* [Goal of the exercise]
Some lines in the entries contain the word "computer". Copy all of them.

Dataset entries
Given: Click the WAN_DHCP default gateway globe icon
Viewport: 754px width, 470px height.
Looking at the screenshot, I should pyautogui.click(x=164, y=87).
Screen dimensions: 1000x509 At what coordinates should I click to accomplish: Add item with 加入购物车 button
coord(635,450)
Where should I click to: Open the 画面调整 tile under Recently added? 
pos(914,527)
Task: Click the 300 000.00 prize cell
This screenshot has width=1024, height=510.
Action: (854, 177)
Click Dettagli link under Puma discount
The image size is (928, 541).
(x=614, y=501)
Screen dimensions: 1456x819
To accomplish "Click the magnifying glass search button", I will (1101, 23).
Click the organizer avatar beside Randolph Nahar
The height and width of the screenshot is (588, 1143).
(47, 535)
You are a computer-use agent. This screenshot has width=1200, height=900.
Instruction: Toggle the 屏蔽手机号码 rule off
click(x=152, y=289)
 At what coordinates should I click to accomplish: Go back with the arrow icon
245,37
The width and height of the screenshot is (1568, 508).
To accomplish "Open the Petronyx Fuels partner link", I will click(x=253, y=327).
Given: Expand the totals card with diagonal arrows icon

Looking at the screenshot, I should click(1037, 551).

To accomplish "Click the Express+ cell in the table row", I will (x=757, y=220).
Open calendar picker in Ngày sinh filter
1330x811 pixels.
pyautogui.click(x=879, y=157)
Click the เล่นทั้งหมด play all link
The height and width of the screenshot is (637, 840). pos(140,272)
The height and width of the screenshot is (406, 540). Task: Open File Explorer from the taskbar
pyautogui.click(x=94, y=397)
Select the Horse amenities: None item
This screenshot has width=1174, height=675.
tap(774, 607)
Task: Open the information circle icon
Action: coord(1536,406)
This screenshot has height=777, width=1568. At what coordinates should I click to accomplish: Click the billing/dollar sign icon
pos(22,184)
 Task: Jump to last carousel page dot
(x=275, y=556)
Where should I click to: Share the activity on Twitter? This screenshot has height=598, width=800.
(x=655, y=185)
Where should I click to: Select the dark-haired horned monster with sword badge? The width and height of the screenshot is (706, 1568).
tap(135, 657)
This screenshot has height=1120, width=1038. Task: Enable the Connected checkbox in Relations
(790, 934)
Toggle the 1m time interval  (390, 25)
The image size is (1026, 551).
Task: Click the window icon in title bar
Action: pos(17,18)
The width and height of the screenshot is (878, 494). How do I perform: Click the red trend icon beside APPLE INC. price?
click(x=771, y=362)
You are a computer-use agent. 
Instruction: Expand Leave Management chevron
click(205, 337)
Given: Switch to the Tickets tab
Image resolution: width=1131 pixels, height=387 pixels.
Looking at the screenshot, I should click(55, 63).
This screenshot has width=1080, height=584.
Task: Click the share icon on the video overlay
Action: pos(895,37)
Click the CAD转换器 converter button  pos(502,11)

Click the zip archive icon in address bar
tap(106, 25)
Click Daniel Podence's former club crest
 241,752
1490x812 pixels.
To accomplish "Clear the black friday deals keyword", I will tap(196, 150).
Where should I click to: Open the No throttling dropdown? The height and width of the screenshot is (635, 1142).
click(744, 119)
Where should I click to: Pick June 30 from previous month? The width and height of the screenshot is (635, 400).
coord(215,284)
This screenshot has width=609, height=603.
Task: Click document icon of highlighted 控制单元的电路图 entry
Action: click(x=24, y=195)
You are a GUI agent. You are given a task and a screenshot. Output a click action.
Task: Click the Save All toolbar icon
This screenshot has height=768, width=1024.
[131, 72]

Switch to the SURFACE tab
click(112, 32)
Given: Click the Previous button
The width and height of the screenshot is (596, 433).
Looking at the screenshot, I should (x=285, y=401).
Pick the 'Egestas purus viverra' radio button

* [Exercise result]
You are a computer-use agent. This screenshot has width=1200, height=900.
You are a computer-use agent. 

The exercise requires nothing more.